Continuous-time quantum walks on directed bipartite graphs

This paper investigates continuous-time quantum walks on directed bipartite graphs based on a graph's adjacency matrix. We prove that on bipartite graphs, probability transport between the two node partitions can be completely suppressed by tuning a model parameter $\alpha$. We provide analytic solutions to the quantum walks for the star and circulant graph classes that are valid for an arbitrary value of the number of nodes $N$, time $t$, and the model parameter $\alpha$. We discuss quantitative and qualitative aspects of quantum walks based on directed graphs and their undirected counterparts.

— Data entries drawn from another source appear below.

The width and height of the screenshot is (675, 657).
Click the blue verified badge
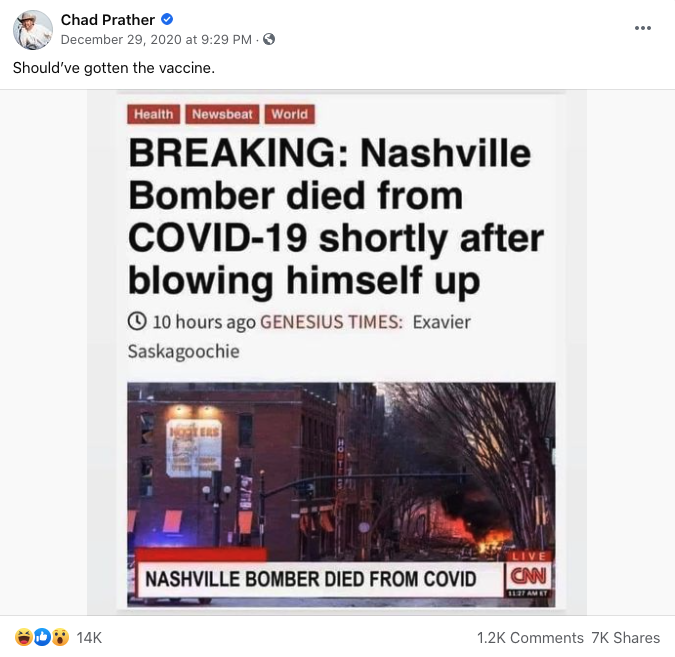[167, 19]
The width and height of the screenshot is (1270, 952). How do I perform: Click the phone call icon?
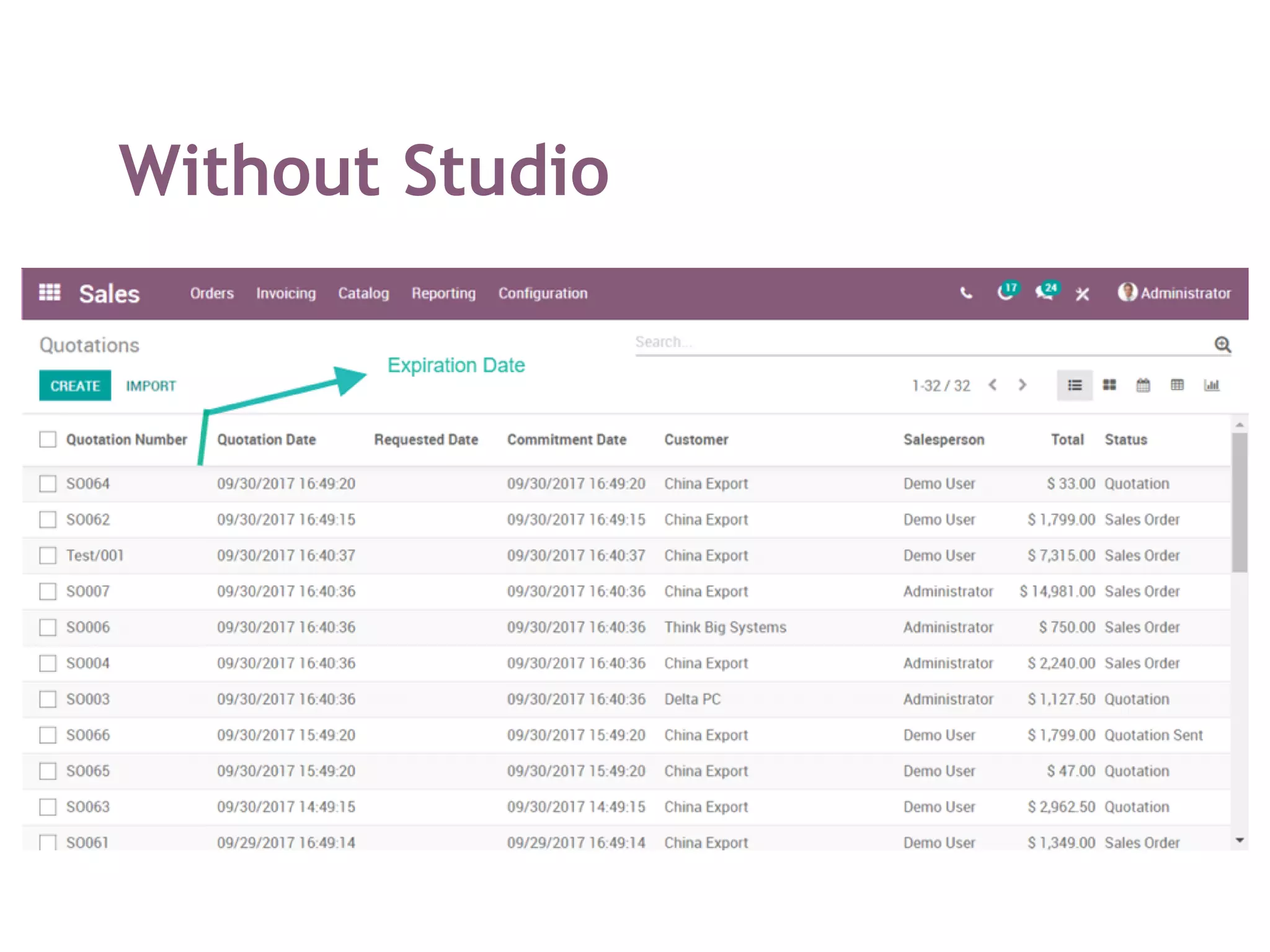(x=966, y=293)
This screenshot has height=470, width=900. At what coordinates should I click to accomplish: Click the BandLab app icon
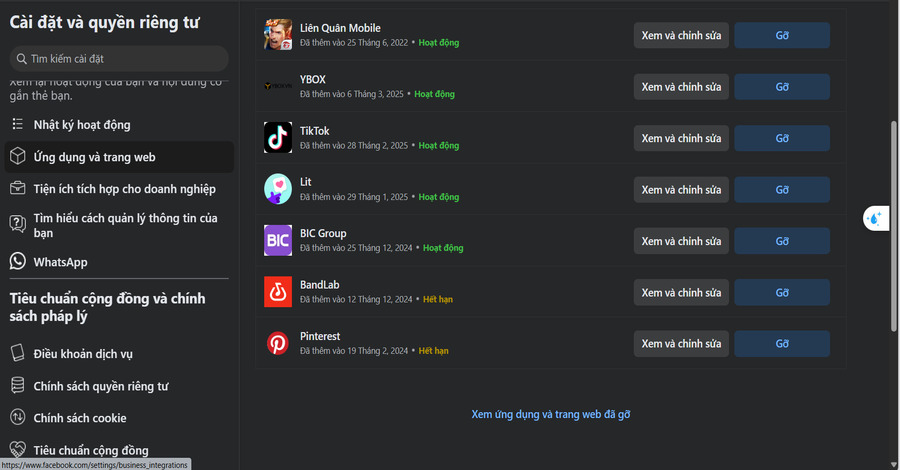point(278,292)
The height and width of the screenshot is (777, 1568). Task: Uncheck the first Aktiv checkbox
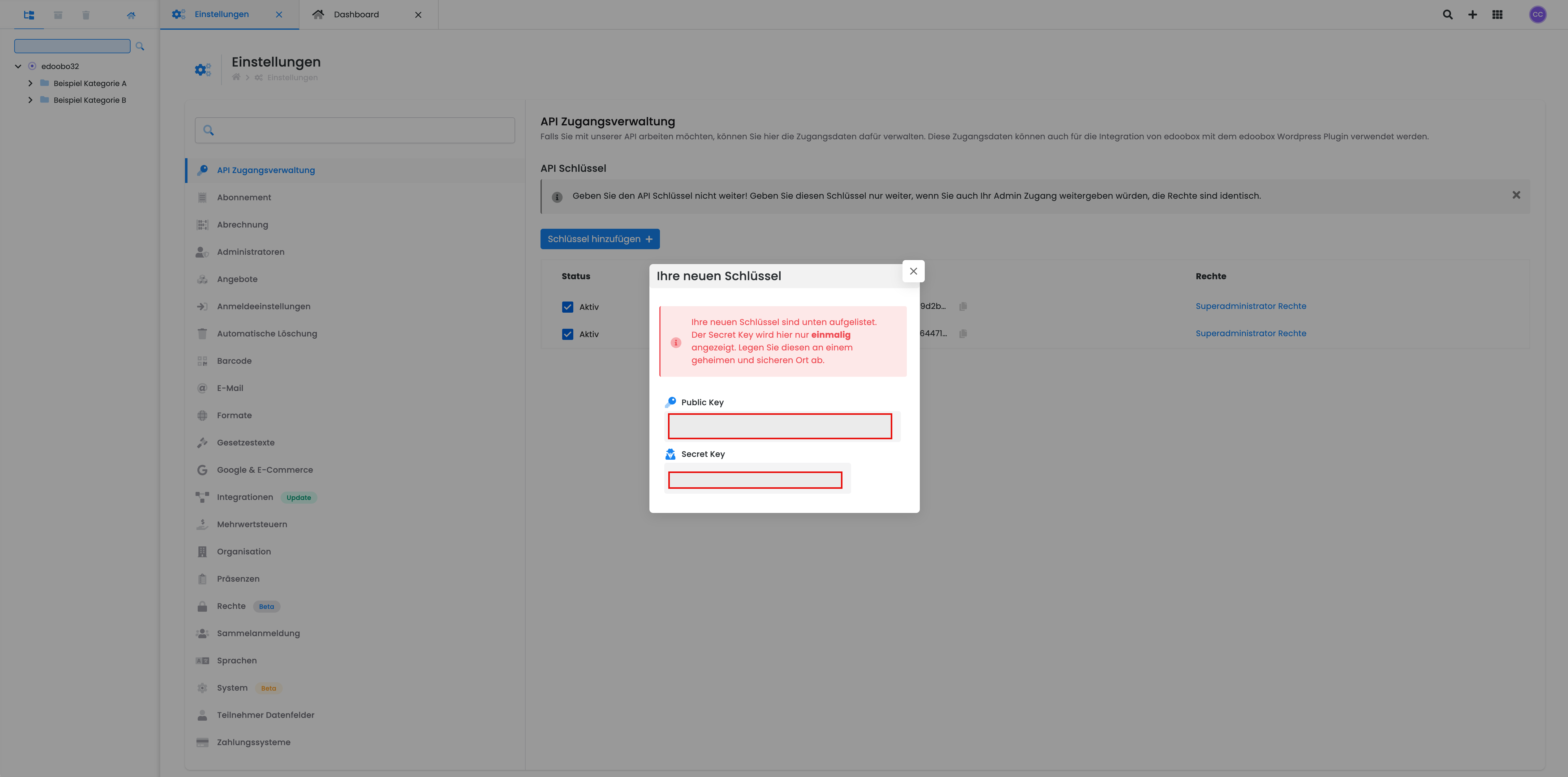(x=567, y=307)
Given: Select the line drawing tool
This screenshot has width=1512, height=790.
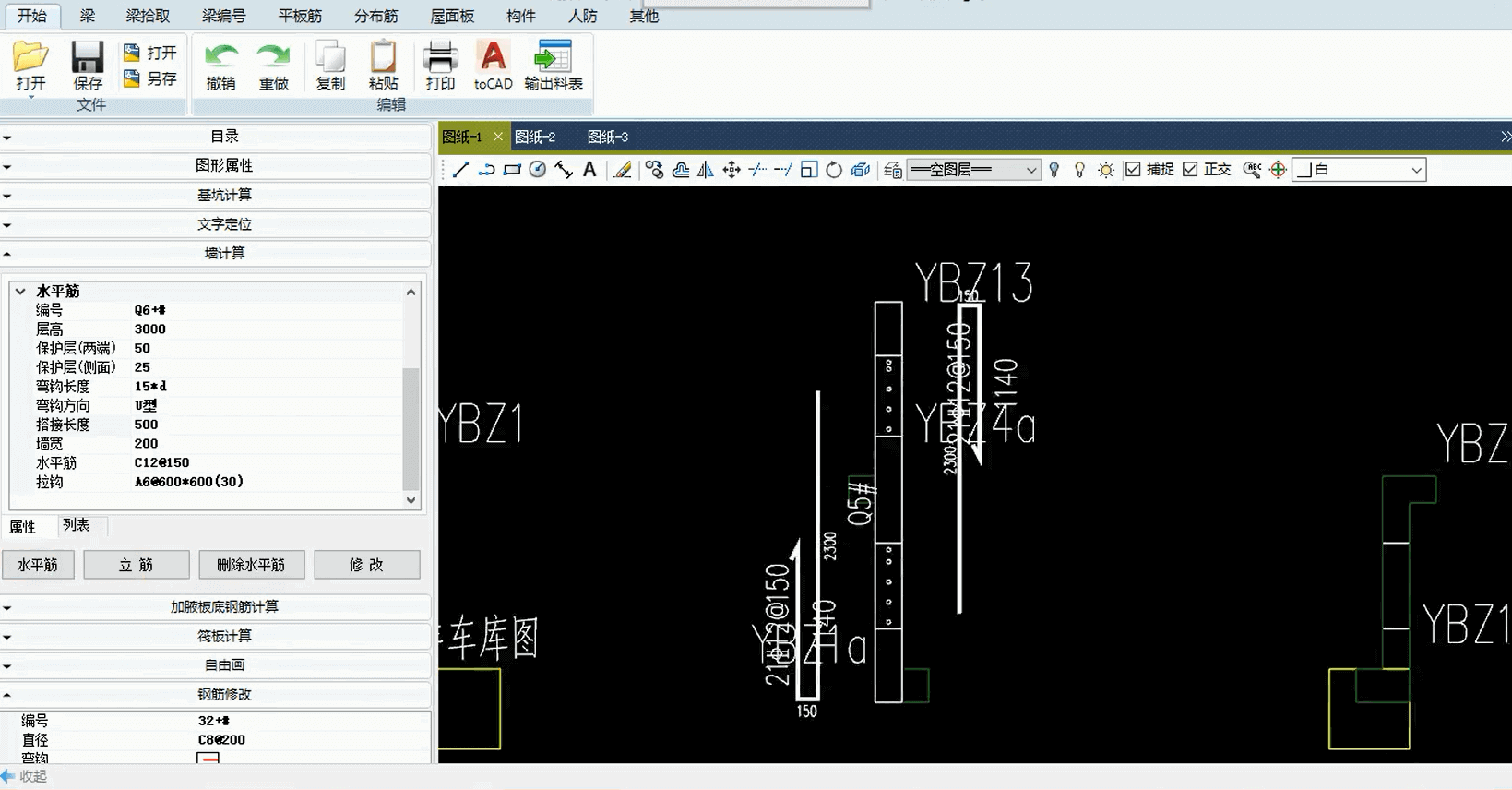Looking at the screenshot, I should tap(461, 170).
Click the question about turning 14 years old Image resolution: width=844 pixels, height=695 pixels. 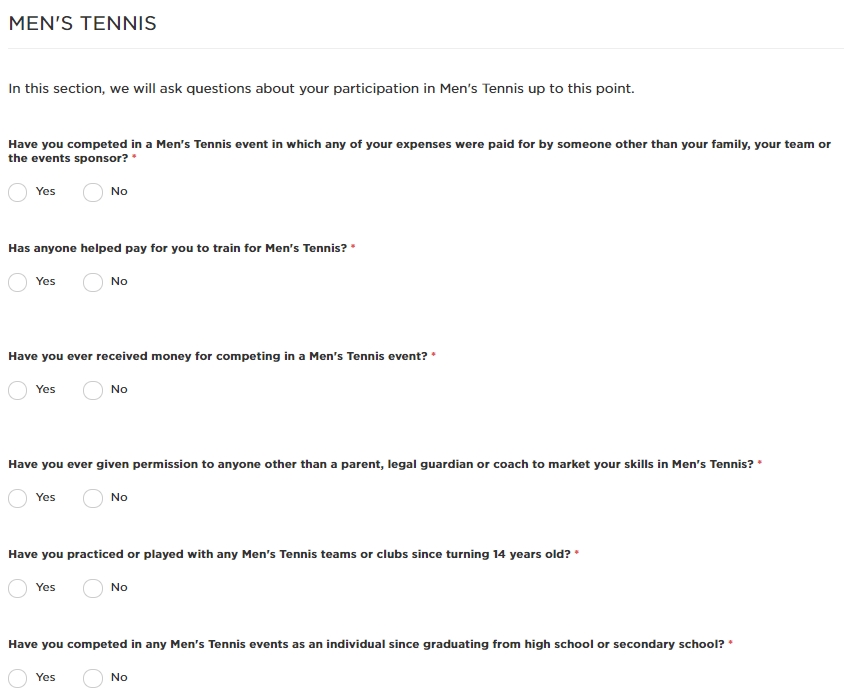289,554
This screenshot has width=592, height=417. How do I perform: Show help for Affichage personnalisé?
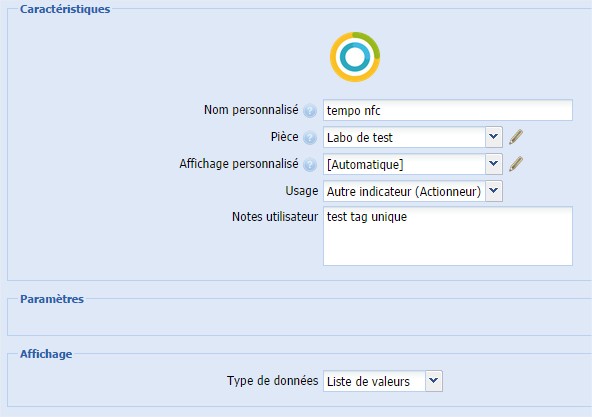(x=310, y=165)
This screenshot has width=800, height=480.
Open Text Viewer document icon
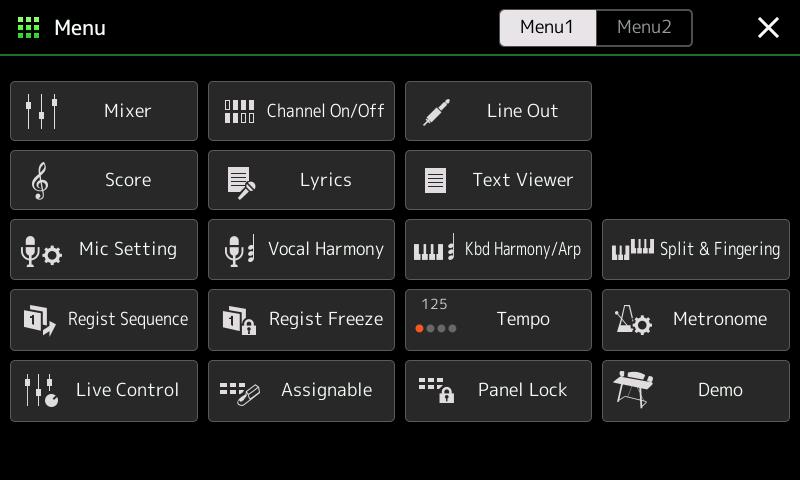[435, 181]
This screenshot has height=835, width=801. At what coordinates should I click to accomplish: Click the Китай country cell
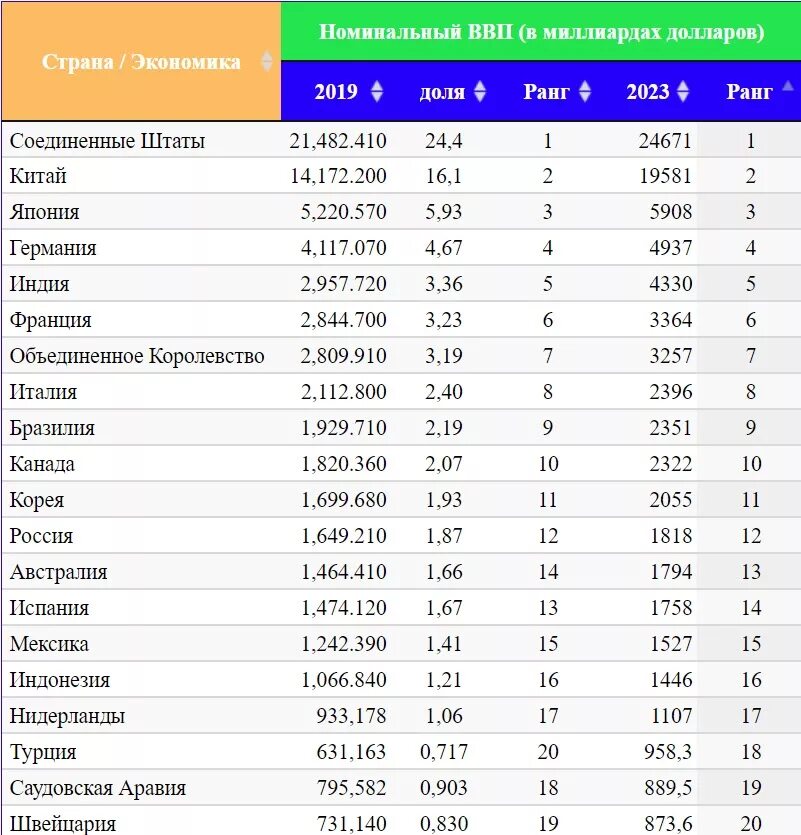coord(38,176)
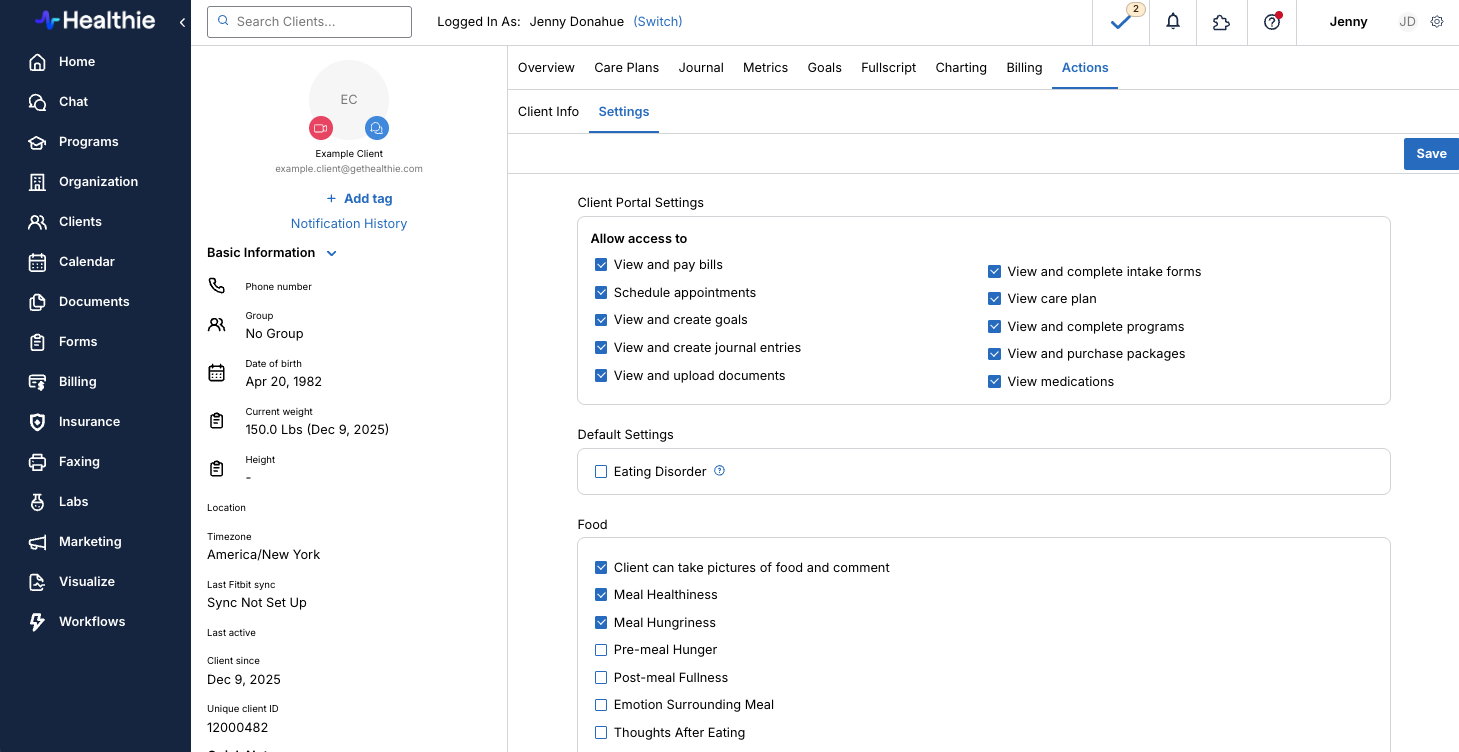
Task: Open the settings gear icon
Action: click(1437, 22)
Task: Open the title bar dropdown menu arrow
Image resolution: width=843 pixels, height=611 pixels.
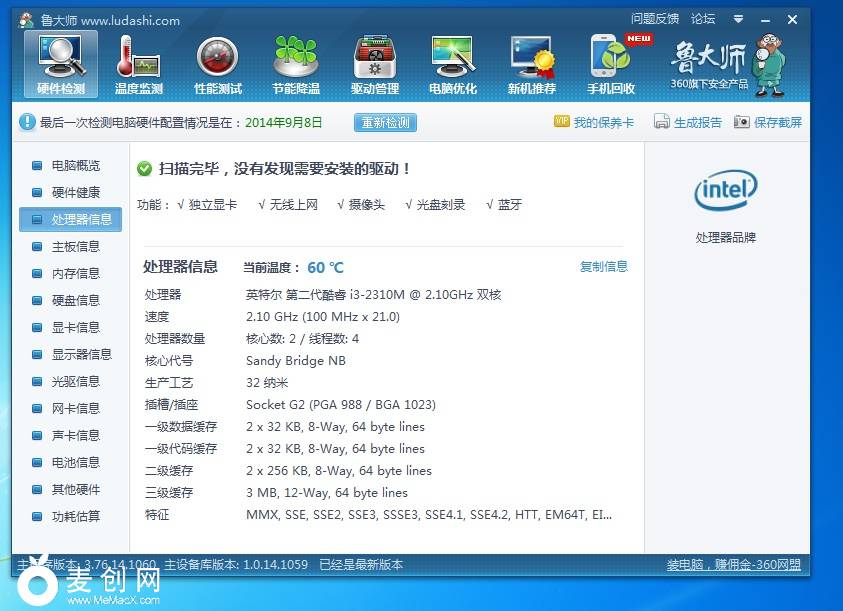Action: click(738, 19)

Numerical simulations of quantum walks on circulant graphs show complex interference phenomena and how complete suppression of transport is achieved near $\alpha =\pi /2$. By proving two mirror symmetries around $\alpha =0$ and $\pi /2$ we show that these quantum walks have a period of $\pi$ in $\alpha$. We show that undirected edges lose their effect on the quantum walk at $\alpha =\pi /2$ and present non-bipartite graphs that exhibit suppression of transport. Finally, we analytically compute the Hamiltonians of quantum walks on the directed ring graph.

Figure 1

Bipartite circulant graphs with $N=10$ nodes. The two node types correspond to the graph's node partitions. The Möbius ladder graphs (c) and (d) are bipartite if $N/2$ is odd. Continuous-time quantum walks on ring graphs corresponding to (a) and (b) with $N=200$ nodes are shown in Fig. 2. Walks on Möbius ladder graphs (c) and (d) with $N=202$ nodes are shown in Fig. 3.

Figure 2

Time evolution of the quantum walk on a directed ring (a) and an undirected ring (b) for different values of the phase $\alpha =0$ (left column), $\alpha =\pi /4$ (middle column), and $\alpha =\pi /2$ (right column). Both rings have $N=200$ nodes. At $t=0$, the quantum walk is started at node $i_0=100$.

Figure 3

Time evolution of quantum walks on directed and undirected Möbius ladder graphs as shown in Figs. 1 and 1, but with $N=202$ nodes. The walks start at node $i_0=100$. The values of the phase $\alpha$ are $\alpha =0$ (left column), $\alpha =\pi /4$ (middle column), and $\alpha =\pi /2$ (right column).